BEGIN PROVIDED INFORMATION

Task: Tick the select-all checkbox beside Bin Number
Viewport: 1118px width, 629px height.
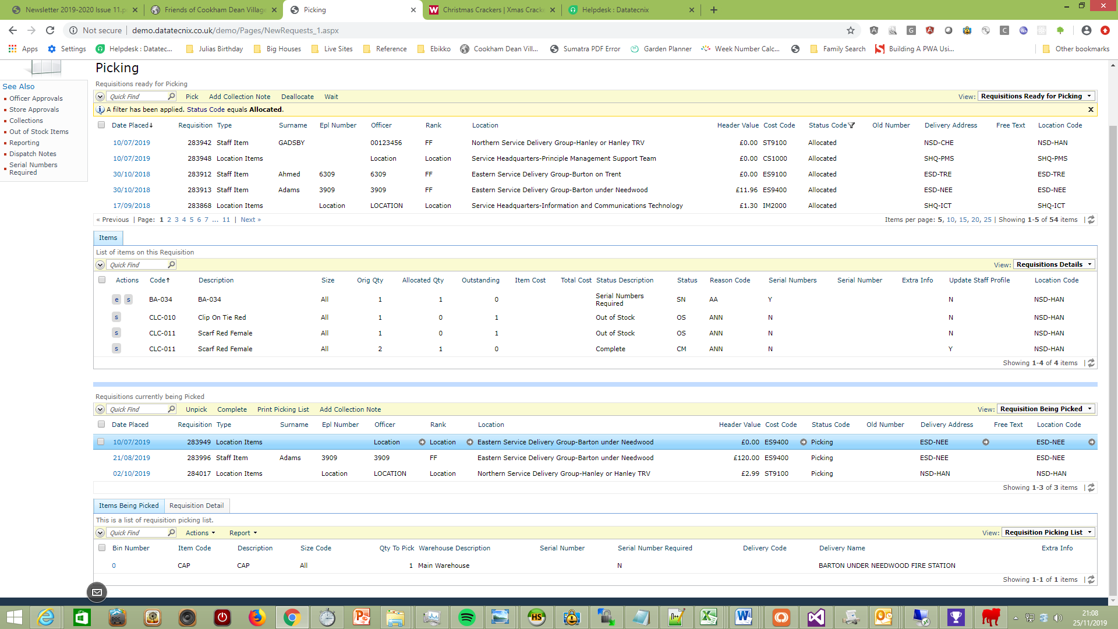Action: [x=102, y=548]
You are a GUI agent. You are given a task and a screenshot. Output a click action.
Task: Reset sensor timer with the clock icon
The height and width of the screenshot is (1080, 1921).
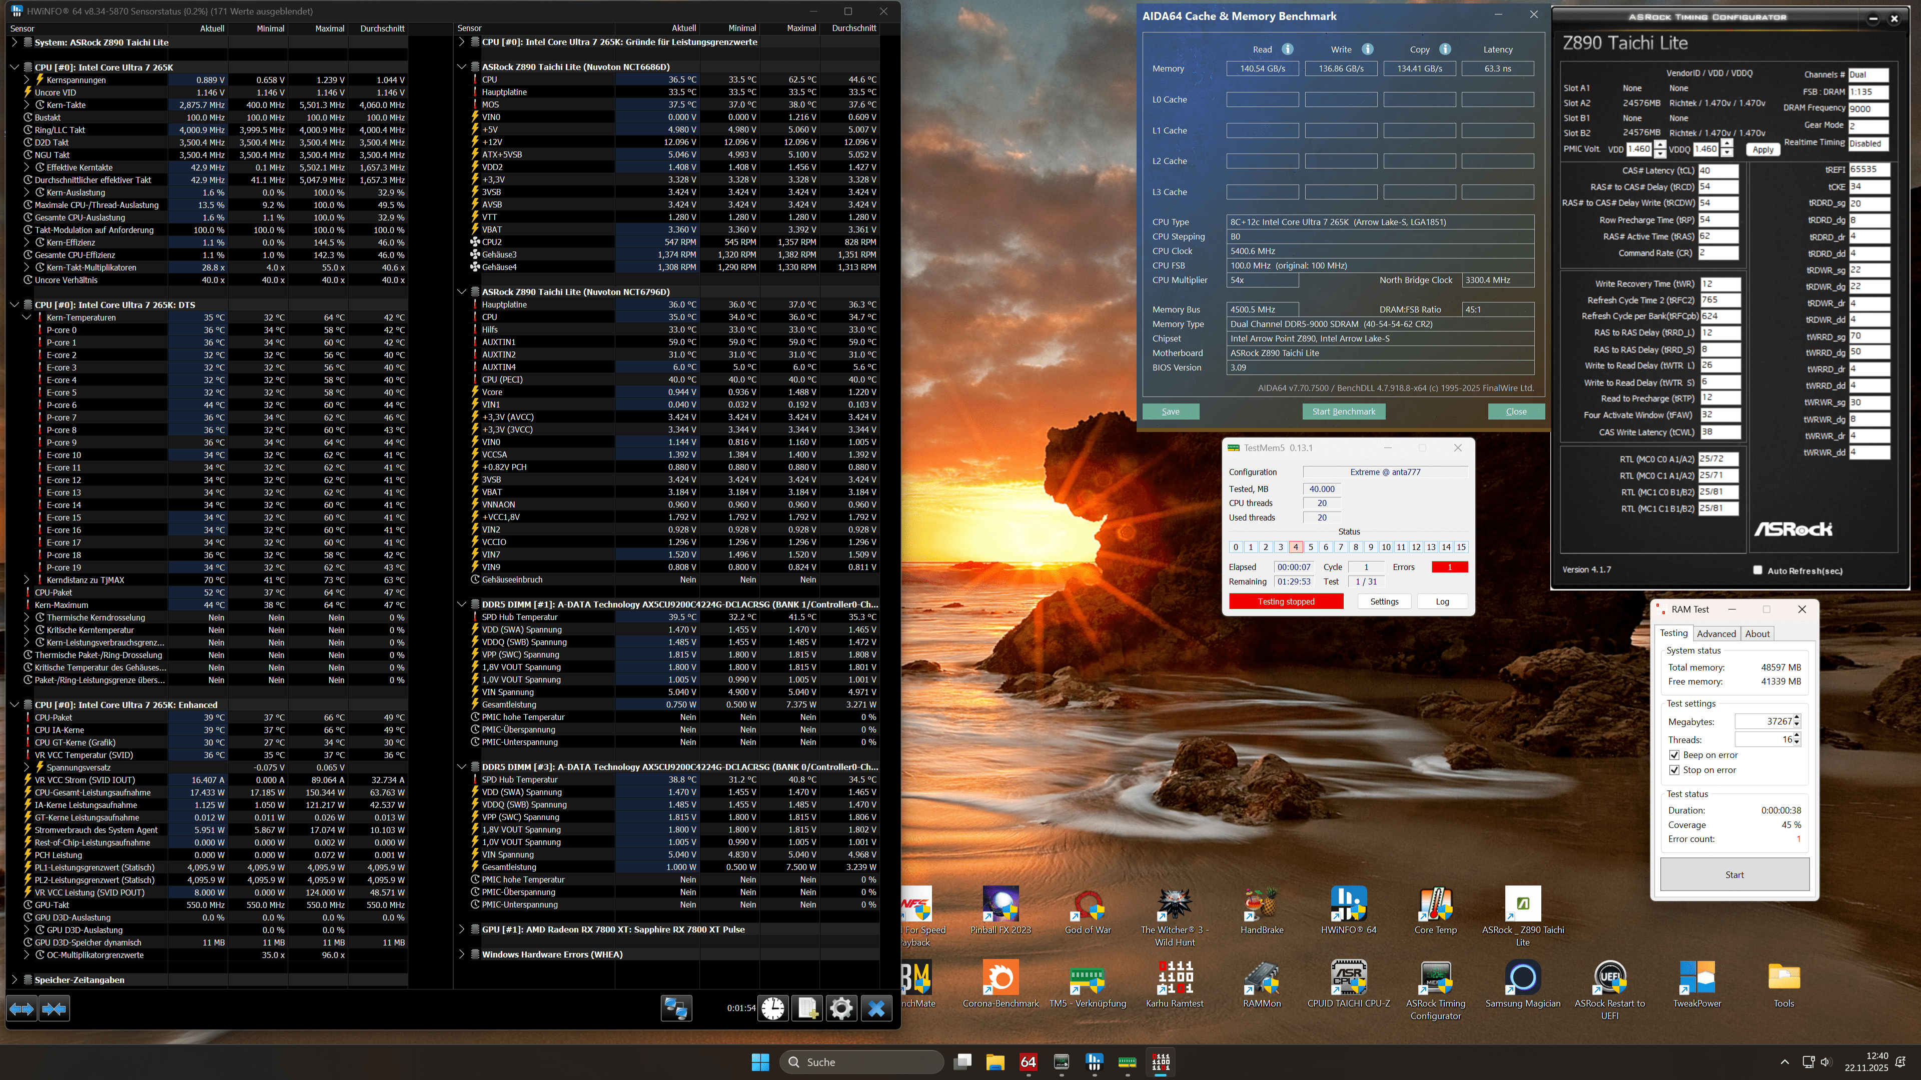[x=773, y=1008]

END PROVIDED INFORMATION

**WHAT YOU NEED TO DO:** From the first line to the last, repeat the entries exactly and leave out the pictures.

**EXERCISE RESULT:**
Task: Tick the select-all checkbox beside Bin Number
Viewport: 1118px width, 629px height.
Action: [x=102, y=548]
You are a GUI agent. You are given a task and a screenshot. Output a click action.
Task: Reset sensor timer with the clock icon
The height and width of the screenshot is (1080, 1921).
[x=773, y=1008]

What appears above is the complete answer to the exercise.